Ausgewählter Auszug:
■ ■ ■ ■ ■

Montag, 30. Oktober 2017

Wie man im Barock tinderte: Zu Besuch bei den Ausgrabungen auf der Cremon-Insel

Das Archäologische Museum Hamburg veranstaltet ganz wunderbare Social-Media-Events. Im September hatte ich das Glück, bei einer Begehung der Ausgrabungen auf der Cremon-Insel dabei zu sein. Cremon ist der Name einer Marscheninsel in der Hamburger Altstadt.

Die Scherbe einer Ofenkachel fest im Fokus.
Der einstige Oberbaurat Wilhelm Melhop weiß: "Über die Entstehung dieses noch nicht geklärten Namens gibt es viele Ansichten"*. Namensgeber könnte der Grundeigentümer „Fredhericum de Crimun“ sein, vermuten die Archäologen heute.

Bis 1946 verlief hier das Katharinenfleet.
Mir gefällt immer noch die Deutung des Schriftstellers Jonas Ludwig von Heß am Besten, wonach sich der Name von der Mondsichel ableitet. Der Verlauf der Straße Cremon ist bis heute sichelförmig.

Fachsimpeln vor historischen Karten.

■ ■ ■ ■ ■

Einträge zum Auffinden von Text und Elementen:

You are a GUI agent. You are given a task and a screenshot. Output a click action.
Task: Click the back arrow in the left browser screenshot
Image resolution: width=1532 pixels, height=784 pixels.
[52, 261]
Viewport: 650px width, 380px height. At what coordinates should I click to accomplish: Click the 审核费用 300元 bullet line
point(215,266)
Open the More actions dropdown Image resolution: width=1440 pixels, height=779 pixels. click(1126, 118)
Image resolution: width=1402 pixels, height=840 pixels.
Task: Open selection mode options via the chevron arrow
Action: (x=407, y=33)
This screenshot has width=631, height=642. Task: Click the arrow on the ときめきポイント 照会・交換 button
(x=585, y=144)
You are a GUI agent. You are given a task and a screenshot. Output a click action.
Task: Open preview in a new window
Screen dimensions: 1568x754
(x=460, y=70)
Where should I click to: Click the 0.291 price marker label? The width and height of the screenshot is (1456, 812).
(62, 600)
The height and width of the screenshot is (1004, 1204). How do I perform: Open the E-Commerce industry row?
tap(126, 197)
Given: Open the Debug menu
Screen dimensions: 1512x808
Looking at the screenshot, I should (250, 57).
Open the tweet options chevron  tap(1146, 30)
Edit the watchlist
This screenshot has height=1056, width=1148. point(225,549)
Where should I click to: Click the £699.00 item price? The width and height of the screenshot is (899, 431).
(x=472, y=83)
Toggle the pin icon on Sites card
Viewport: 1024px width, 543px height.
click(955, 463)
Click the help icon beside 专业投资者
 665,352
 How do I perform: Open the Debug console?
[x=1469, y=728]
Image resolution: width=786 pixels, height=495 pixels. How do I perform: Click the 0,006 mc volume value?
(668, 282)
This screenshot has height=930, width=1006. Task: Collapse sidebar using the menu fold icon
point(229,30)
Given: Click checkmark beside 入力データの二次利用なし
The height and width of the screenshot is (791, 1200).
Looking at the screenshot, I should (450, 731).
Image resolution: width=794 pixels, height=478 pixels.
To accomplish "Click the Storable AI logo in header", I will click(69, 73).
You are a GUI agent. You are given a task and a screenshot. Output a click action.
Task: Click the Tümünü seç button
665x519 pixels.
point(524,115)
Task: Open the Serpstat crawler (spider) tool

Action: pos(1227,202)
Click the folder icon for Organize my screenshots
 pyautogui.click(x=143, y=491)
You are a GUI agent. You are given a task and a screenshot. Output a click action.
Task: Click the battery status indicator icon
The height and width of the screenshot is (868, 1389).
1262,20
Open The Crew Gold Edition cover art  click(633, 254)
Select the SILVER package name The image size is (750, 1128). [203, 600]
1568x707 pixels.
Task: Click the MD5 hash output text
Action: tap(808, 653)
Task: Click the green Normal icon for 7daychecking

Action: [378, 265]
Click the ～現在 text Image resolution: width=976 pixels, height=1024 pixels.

■ ■ ■ ■ ■

Aufgaben und Übungen:
1. Nennen Sie bitte alle Personen, die im Text über die Cremon-Insel namentlich genannt werden.
2. Wovon leitet sich der Name Cremon nach der Deutung von Jonas Ludwig von Heß im Text über die Cremon-Insel ab?
3. Schreiben Sie aus dem Text über die Cremon-Insel den Abschnitt zwischen "Das Archäologische Museum" und "fest im Fokus." einschließlich ab.

Lösungen:
1. Wilhelm Melhop, Fredhericum de Crimun, Jonas Ludwig von Heß

2. Von der Mondsichel.

3.
Das Archäologische Museum Hamburg veranstaltet ganz wunderbare Social-Media-Events. Im September hatte ich das Glück, bei einer Begehung der Ausgrabungen auf der Cremon-Insel dabei zu sein. Cremon ist der Name einer Marscheninsel in der Hamburger Altstadt.

Die Scherbe einer Ofenkachel fest im Fokus.